We can improve our math dispatch by specifying that the argument is an integer:

-:: loops-benchmark ( u -- )
+TYPED:: loops-benchmark ( u: integer -- )
    10,000 random :> r
    10,000 0 <array> :> al
    10,000 [| i |
        100,000 [| j |
            i a [ j u mod + ] change-nth-unsafe
        ] each-integer
        i a [ r + ] change-nth-unsafe
    ] each-integer r a nth-unsafe . ;

This takes 4.5 seconds or about 3.5x of Zig.

Version 4

The Zig version operates on 32-bit unsigned ints, so we could enforce using fixnum integers:

-TYPED:: loops-benchmark ( u: integer -- )
+TYPED:: loops-benchmark ( u: fixnum -- )
-    10,000 random :> r
+    10,000 random { fixnum } declare :> r
    10,000 0 <array> :> a
    10,000 [| i |
        100,000 [| j |
-            i a [ j u mod + ] change-nth-unsafe
+            i a [ j u mod fixnum+fast ] change-nth-unsafe
        ] each-integer
-        i a [ r + ] change-nth-unsafe
+        i a [ r fixnum+fast ] change-nth-unsafe
    ] each-integer r a nth-unsafe . ;

This takes 3.5 seconds or about 2.7x of Zig.

Version 5

We could operate on those same 32-bit unsigned ints using specialized-arrays:

+SPECIALIZED-ARRAY: uint32_t

TYPED:: loops-benchmark ( u: fixnum -- )
    10,000 random { fixnum } declare :> r
-    10,000 0 <array> :> a
+    10,000 uint32_t <c-array> :> a
    10,000 [| i |
        100,000 [| j |
            i a [ j u mod fixnum+fast ] change-nth-unsafe
        ] each-integer
        i a [ r fixnum+fast ] change-nth-unsafe
    ] each-integer r a nth-unsafe . ;

This takes 3.1 seconds or about 2.4x of Zig.

Version 6

We could notice that the value added to the array index can be computed first and then added:

TYPED:: loops-benchmark ( u: fixnum -- )
    10,000 random { fixnum } declare :> r
    10,000 uint32_t <c-array> :> a
    10,000 [| i |
-        100,000 [| j |
-            i a [ j u mod fixnum+fast ] change-nth-unsafe
-        ] each-integer
+        100,000 <iota> [ u mod ] map-sum :> v
+        i a [ v + ] change-nth-unsafe
        i a [ r fixnum+fast ] change-nth-unsafe
    ] each-integer r a nth-unsafe . ;

This takes 2.4 seconds or about 1.8x of Zig.

Version 7

While the previous version did the same number of loops, it did fewer modifications to the array memory. It turns out that not only can the value added to the array index be computed first – it can be computed outside the loop. And once you do that, you’ll notice that each element of the array gets the same value, and you don’t need to compute the array at all. This is effectively a compiler optimization that the compiler isn’t doing and, after writing a little proof in your head, it can reduce down to:

:: loops-benchmark ( u -- )
    10,000 random 100,000 <iota> [ u mod ] map-sum + . ;

This takes 0.0003 seconds which is now 4300x faster than Zig.

Conclusion

I’ve always thought of Factor as able to have about 2x-4x the performance of C with reasonable looking generic and dynamic code. This depends somewhat on which benchmark is being considered, and on occasion we can get as fast as C.

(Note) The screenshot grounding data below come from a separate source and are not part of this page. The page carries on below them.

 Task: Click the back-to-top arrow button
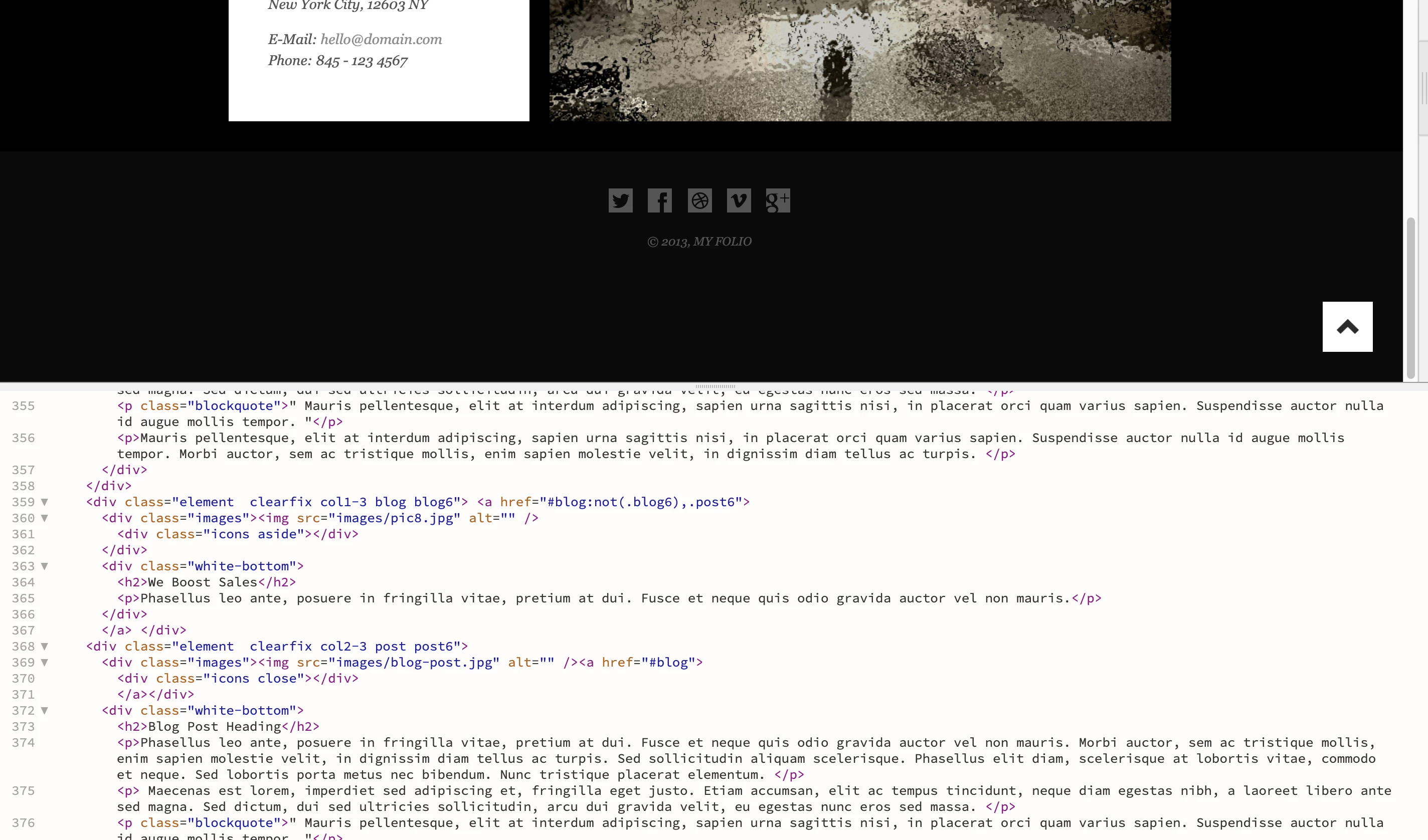pyautogui.click(x=1347, y=327)
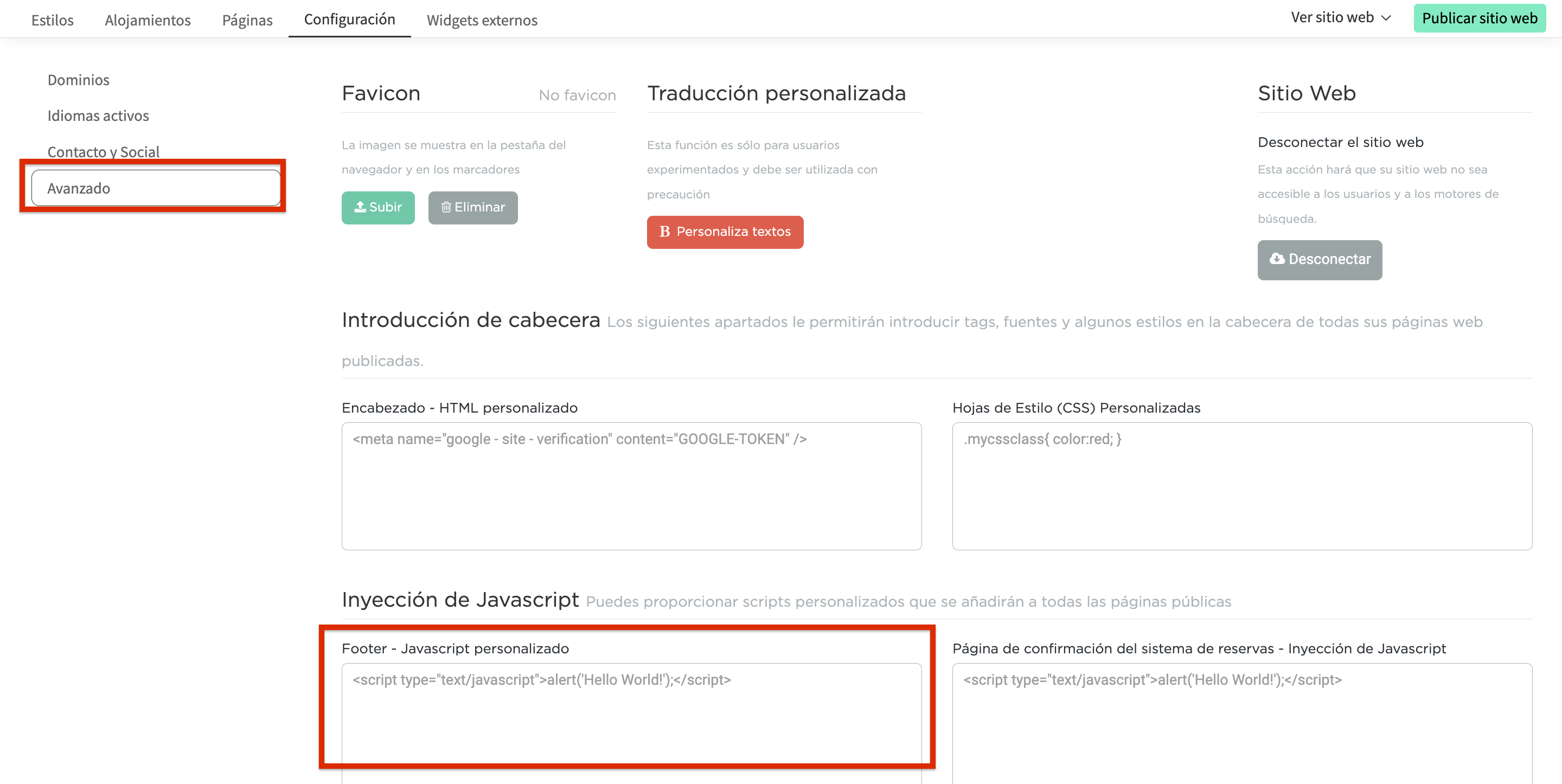Select the Widgets externos tab
The height and width of the screenshot is (784, 1562).
click(482, 20)
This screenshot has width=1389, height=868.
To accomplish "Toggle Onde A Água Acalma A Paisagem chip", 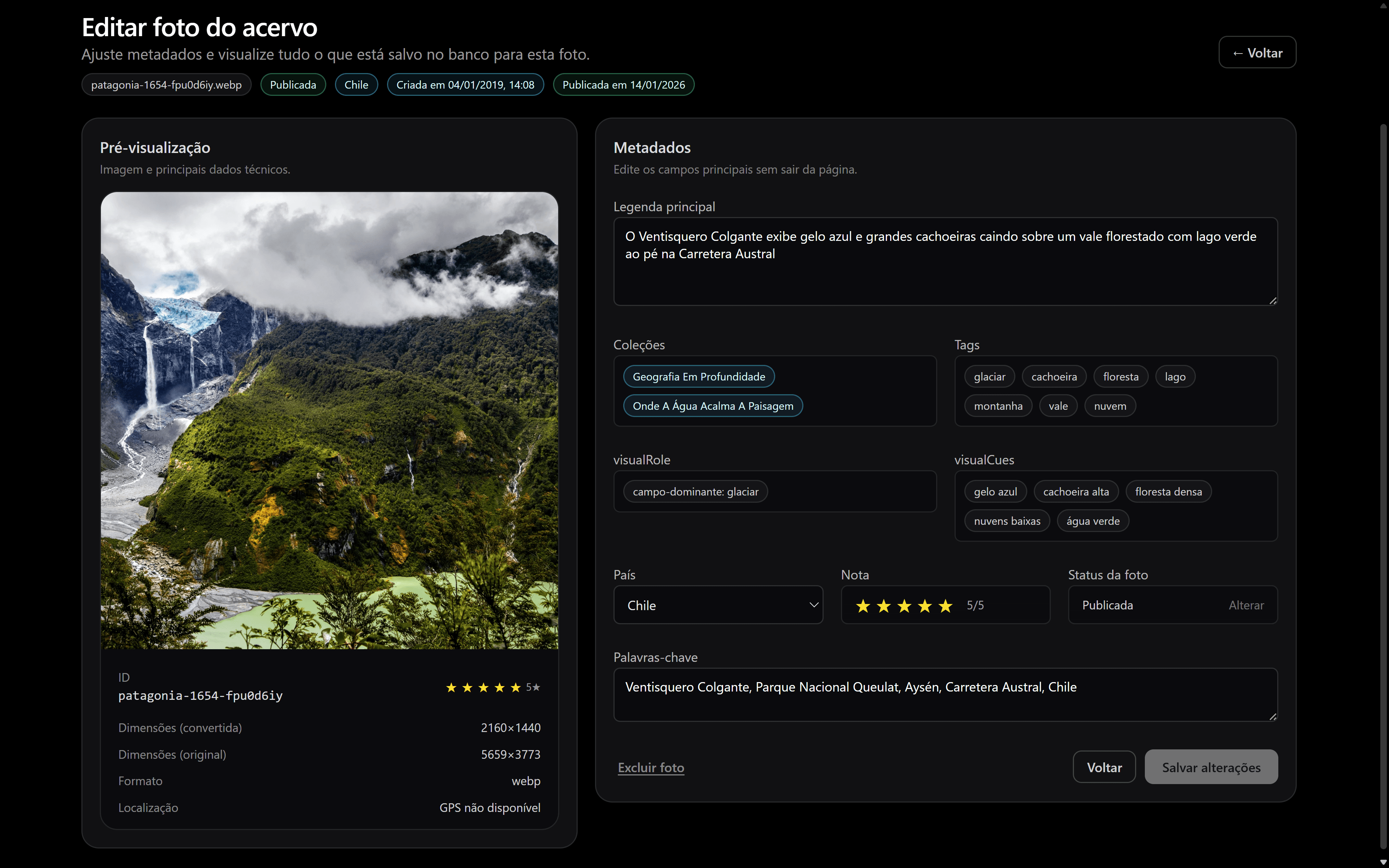I will point(712,406).
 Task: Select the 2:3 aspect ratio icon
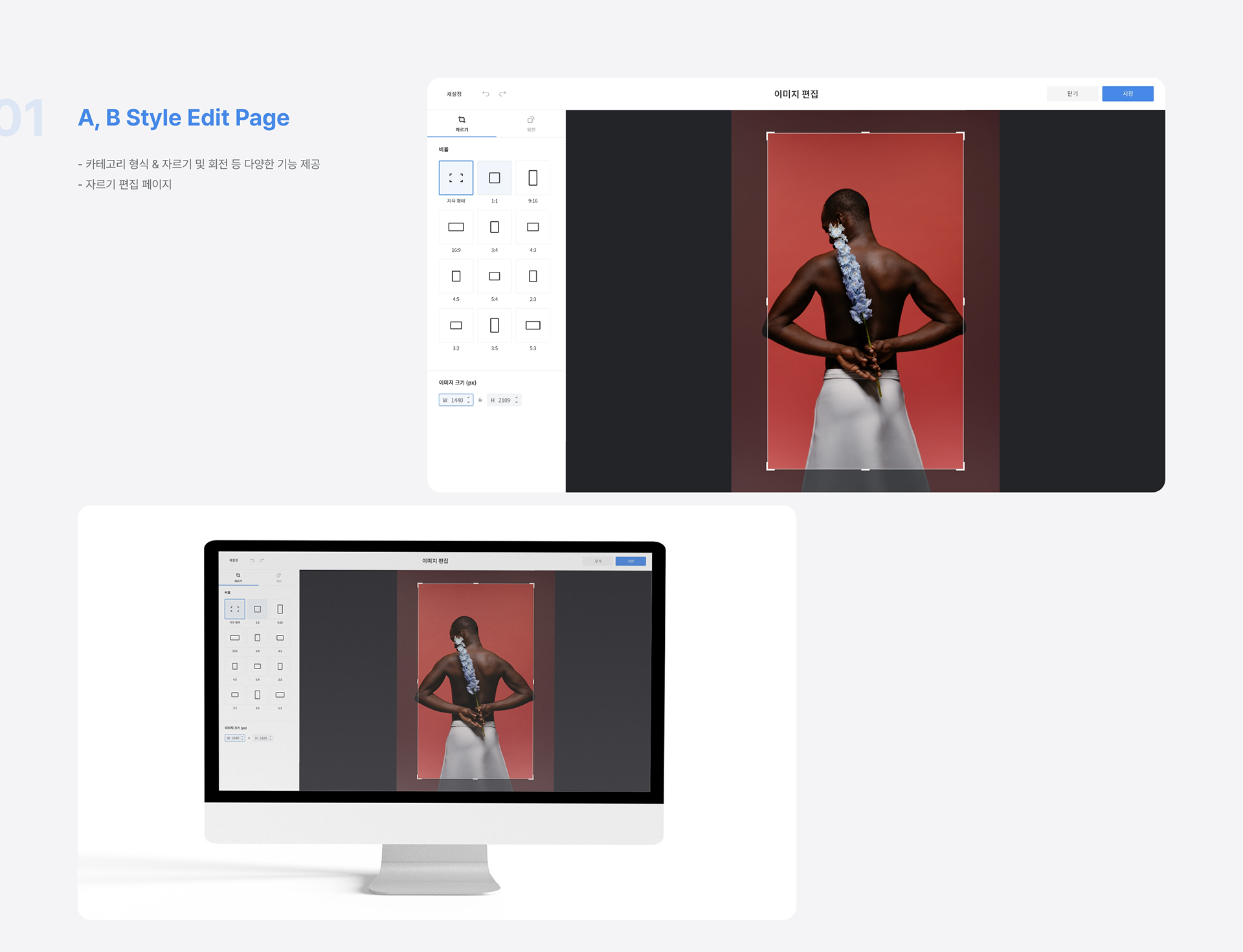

We can easily profile code using the sampling profiler, visualize profiles using the flamegraph vocabulary, print optimized output from the compiler, as well as disassemble words to investigate the actual machine code that our optimizing compiler generates.

In addition to all the open issues about performance, we have an open issue to improve fixnum iteration that would likely help this benchmark and I hope to someday get resolved. And, there are likely many other improvements we could make to our use of tagged fixnum and integer unions or generic dispatch to improve the un-typed arithmetic in the examples above.

Some interesting results on the relative value of different Factor optimizations!